(Stored records)
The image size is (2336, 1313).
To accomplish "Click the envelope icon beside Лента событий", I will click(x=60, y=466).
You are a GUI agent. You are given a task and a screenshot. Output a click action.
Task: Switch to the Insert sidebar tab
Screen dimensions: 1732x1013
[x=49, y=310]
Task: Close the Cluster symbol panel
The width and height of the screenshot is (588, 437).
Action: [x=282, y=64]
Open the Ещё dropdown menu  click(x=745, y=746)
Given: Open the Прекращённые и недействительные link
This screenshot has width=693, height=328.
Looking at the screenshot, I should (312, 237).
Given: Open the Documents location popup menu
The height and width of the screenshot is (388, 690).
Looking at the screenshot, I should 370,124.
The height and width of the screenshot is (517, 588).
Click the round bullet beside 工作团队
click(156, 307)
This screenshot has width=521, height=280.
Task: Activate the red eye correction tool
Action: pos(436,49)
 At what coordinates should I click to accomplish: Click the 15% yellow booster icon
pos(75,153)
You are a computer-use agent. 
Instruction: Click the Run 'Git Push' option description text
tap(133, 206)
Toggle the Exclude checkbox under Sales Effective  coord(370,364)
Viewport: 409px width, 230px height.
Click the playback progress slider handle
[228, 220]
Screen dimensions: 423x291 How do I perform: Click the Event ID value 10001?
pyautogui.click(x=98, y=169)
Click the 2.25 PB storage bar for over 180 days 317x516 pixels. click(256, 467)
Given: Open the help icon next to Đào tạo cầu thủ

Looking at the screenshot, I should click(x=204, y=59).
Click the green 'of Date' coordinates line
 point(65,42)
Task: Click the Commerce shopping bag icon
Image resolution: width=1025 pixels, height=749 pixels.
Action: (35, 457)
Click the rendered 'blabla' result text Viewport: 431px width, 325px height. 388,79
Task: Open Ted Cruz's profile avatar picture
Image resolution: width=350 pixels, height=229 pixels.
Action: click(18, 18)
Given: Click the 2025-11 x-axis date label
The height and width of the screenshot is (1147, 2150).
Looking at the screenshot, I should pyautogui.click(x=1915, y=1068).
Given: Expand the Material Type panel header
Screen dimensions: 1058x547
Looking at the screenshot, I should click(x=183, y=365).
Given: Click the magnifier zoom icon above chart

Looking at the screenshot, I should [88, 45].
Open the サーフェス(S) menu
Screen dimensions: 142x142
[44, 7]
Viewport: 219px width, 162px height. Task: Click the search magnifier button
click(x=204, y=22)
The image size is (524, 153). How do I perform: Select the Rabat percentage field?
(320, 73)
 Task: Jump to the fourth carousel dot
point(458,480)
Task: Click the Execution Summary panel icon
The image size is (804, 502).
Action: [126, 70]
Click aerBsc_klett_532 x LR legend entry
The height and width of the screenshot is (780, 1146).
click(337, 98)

TASK OBJECTIVE:
Can you convert the items, from the start through the line holding "pos(75,153)", inclusive, into a JSON list of strings with one string per line and blank lines left out?

WORKED SOLUTION:
[
  "The image size is (2336, 1313).",
  "To accomplish \"Click the envelope icon beside Лента событий\", I will click(x=60, y=466).",
  "You are a GUI agent. You are given a task and a screenshot. Output a click action.",
  "Task: Switch to the Insert sidebar tab",
  "Screen dimensions: 1732x1013",
  "[x=49, y=310]",
  "Task: Close the Cluster symbol panel",
  "The width and height of the screenshot is (588, 437).",
  "Action: [x=282, y=64]",
  "Open the Ещё dropdown menu  click(x=745, y=746)",
  "Given: Open the Прекращённые и недействительные link",
  "This screenshot has width=693, height=328.",
  "Looking at the screenshot, I should (312, 237).",
  "Given: Open the Documents location popup menu",
  "The height and width of the screenshot is (388, 690).",
  "Looking at the screenshot, I should 370,124.",
  "The height and width of the screenshot is (517, 588).",
  "Click the round bullet beside 工作团队",
  "click(156, 307)",
  "This screenshot has width=521, height=280.",
  "Task: Activate the red eye correction tool",
  "Action: pos(436,49)",
  " At what coordinates should I click to accomplish: Click the 15% yellow booster icon",
  "pos(75,153)"
]